ACTIVITY:
Among the entries below, please show each line that carries the word "accomplish".

BEGIN SOURCE MATERIAL

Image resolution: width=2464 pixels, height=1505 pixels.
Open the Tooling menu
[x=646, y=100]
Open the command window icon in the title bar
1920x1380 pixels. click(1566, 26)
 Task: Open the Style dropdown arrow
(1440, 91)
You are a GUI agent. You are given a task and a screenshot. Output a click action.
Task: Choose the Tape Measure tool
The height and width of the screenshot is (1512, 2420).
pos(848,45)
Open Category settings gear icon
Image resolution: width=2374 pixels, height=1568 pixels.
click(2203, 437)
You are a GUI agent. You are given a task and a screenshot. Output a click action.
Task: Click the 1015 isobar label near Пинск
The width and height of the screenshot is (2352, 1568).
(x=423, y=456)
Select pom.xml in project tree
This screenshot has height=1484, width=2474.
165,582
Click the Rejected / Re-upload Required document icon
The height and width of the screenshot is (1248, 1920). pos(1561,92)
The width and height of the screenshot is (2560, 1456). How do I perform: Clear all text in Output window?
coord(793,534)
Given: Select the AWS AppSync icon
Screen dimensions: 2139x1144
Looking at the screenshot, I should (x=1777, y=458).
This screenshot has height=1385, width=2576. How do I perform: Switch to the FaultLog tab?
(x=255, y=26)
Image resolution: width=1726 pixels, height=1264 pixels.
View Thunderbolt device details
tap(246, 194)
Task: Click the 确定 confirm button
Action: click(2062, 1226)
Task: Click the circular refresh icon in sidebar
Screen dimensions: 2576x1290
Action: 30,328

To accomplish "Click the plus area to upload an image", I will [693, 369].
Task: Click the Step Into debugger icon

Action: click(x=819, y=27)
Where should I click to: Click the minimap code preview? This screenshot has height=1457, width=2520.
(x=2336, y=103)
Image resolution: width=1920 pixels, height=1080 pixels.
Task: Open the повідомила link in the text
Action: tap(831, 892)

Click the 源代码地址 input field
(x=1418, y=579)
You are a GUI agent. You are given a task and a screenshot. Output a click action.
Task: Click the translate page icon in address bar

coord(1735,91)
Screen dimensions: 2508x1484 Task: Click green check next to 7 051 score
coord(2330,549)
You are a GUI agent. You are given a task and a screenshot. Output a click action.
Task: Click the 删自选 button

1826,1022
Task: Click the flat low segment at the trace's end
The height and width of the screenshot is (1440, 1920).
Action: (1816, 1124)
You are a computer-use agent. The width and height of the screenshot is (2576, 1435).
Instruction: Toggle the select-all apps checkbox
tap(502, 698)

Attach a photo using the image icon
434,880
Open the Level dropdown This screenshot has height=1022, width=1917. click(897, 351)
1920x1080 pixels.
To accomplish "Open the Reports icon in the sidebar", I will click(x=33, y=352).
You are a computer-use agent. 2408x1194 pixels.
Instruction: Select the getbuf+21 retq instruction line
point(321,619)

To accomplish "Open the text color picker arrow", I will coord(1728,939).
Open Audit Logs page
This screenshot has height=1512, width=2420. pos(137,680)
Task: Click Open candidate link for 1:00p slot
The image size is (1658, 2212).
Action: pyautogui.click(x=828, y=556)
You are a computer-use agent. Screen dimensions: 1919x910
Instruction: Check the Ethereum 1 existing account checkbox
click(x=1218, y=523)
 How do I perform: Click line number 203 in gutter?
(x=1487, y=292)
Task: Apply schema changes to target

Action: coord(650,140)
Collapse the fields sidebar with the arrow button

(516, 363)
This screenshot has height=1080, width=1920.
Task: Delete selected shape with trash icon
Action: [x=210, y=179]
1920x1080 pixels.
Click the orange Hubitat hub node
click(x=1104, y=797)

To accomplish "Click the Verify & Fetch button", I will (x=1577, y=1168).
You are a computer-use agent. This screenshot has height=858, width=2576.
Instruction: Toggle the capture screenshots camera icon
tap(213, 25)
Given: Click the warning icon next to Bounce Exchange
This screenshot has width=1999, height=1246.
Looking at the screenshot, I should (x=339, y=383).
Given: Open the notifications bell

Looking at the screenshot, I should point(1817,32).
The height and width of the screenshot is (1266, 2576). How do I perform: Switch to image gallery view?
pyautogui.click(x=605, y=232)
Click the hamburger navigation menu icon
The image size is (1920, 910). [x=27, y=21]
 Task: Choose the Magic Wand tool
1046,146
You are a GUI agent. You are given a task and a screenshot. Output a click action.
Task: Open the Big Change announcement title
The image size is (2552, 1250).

END SOURCE MATERIAL

TASK RESULT:
To accomplish "Click the plus area to upload an image", I will [693, 369].
To accomplish "Open the Reports icon in the sidebar", I will click(x=33, y=352).
To accomplish "Open the text color picker arrow", I will coord(1728,939).
To accomplish "Click the Verify & Fetch button", I will (x=1577, y=1168).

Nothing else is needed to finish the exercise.